Oireachtas Joint and Select Committees

Monday, 8 March 2021

Seanad Committee on the Withdrawal of the United Kingdom from the European Union

Cross-Border Healthcare Directive: Discussion

Mr. Mark Regan:

I echo what Mr. Quigley said regarding the frenzy we saw many times last October and November when people thought this scheme was going to finish, with people jumping ahead of queues. There was a deluge forward to get this over with, and the stress that went with that. Then, in December, nobody was willing to take the risk and nobody got treatment. I cannot stress enough the urgency of trying to get this into law as soon as possible to ensure stability in the scheme, not leaving it until after the summer and into the autumn to experience that again and the stresses it caused for many of the patients.

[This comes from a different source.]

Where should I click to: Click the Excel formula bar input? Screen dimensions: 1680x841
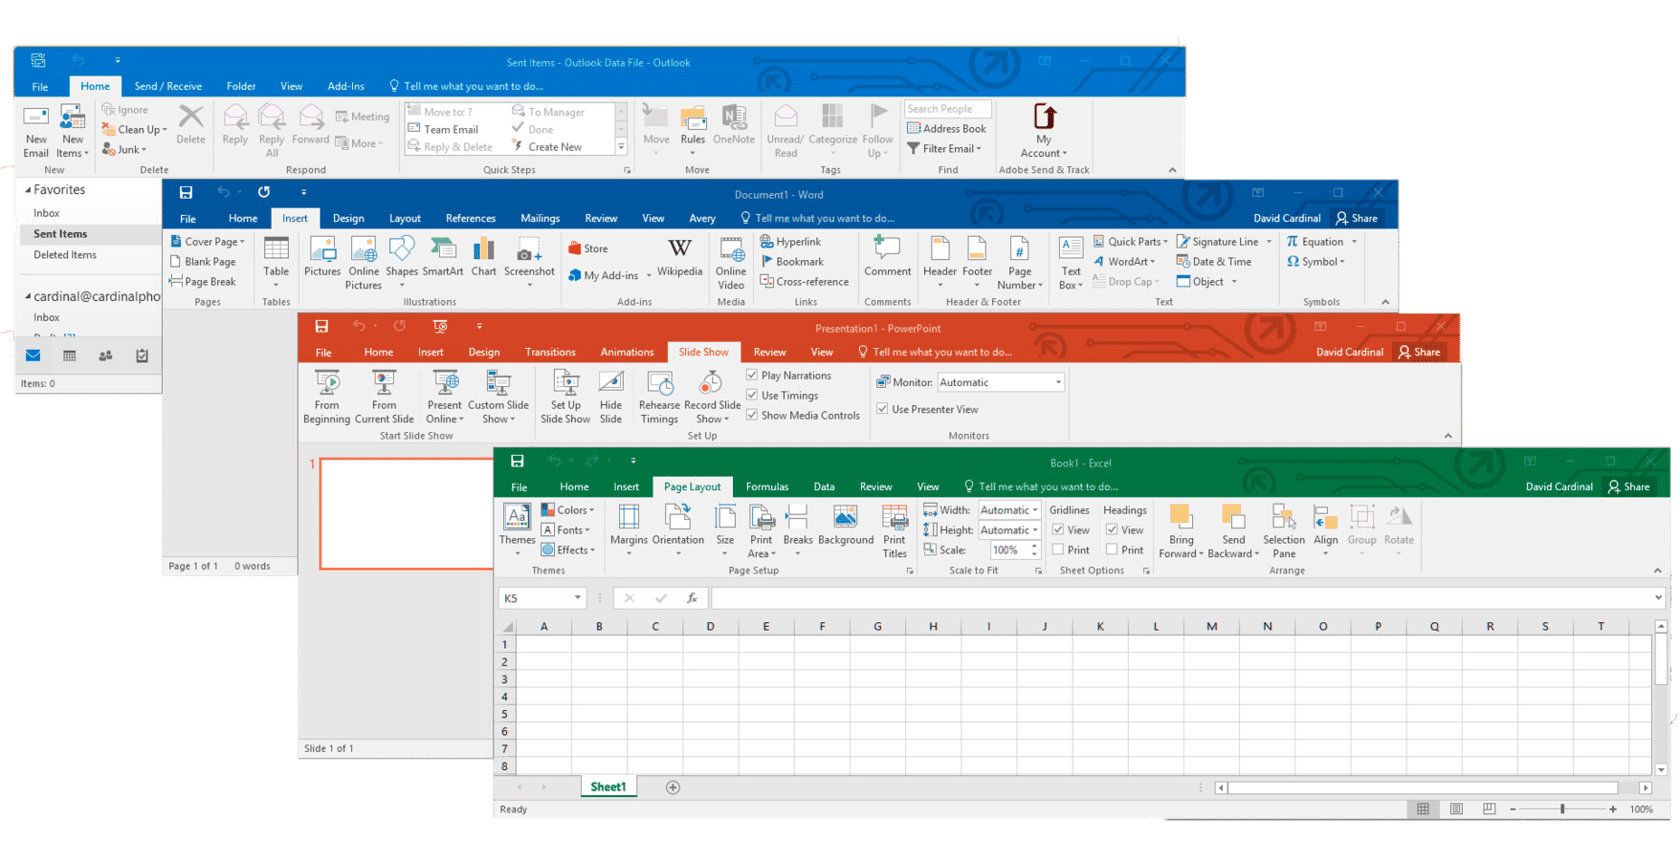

With regard to the initial question from Senator Gallagher about what we would do differently or what the shortfall was in this, so far there has been no perceptible difference in the scheme from last year to this year. It has worked largely the same. I worry that while I may have a list, and I alluded to two or three things that would potentially improve it, they also create an element of a barrier to accessing the scheme, which may be morally wrong but, as a societal matter, it is probably better that there are not hundreds of thousands using this and that it is maintained to a degree. That is challenging healthcare to try to get across that it is not being financially driven by access to finance, but making it perfect may well tip the scales whereby the entire thing collapses.

The shortfalls are a problem whereby patients gather the information on what they believe will be a shortfall and get approval from the HSE. When they have the surgery, however, they may find that the shortfall is slightly different. That is due to the coding that is used. Both institutions in the North and the South use different coding systems to describe the surgery. Perhaps there should be a tightening up of that whereby if one gets a pre-authorisation for a given code and that surgery is carried out, then that is locked in after the surgery so the patient does not get a shock when he or she comes out of surgery. That is what we have tried to do for the past five years in Kingsbridge in Belfast in order to make sure that there are no shocks. We want this scheme to be used as it is. It is not a money-making racket or about charging people more. It must be done morally and properly, and we must try to make it a free flow of information throughout.

Finally, the exchange rate also causes a bit of a problem. That is likely to be the case in any event and is outside of our control. Nevertheless, I stress that the scheme has been a massive success for five years. Perhaps changing those ideals will tip it in the wrong direction and leaving well alone may well be the best advice.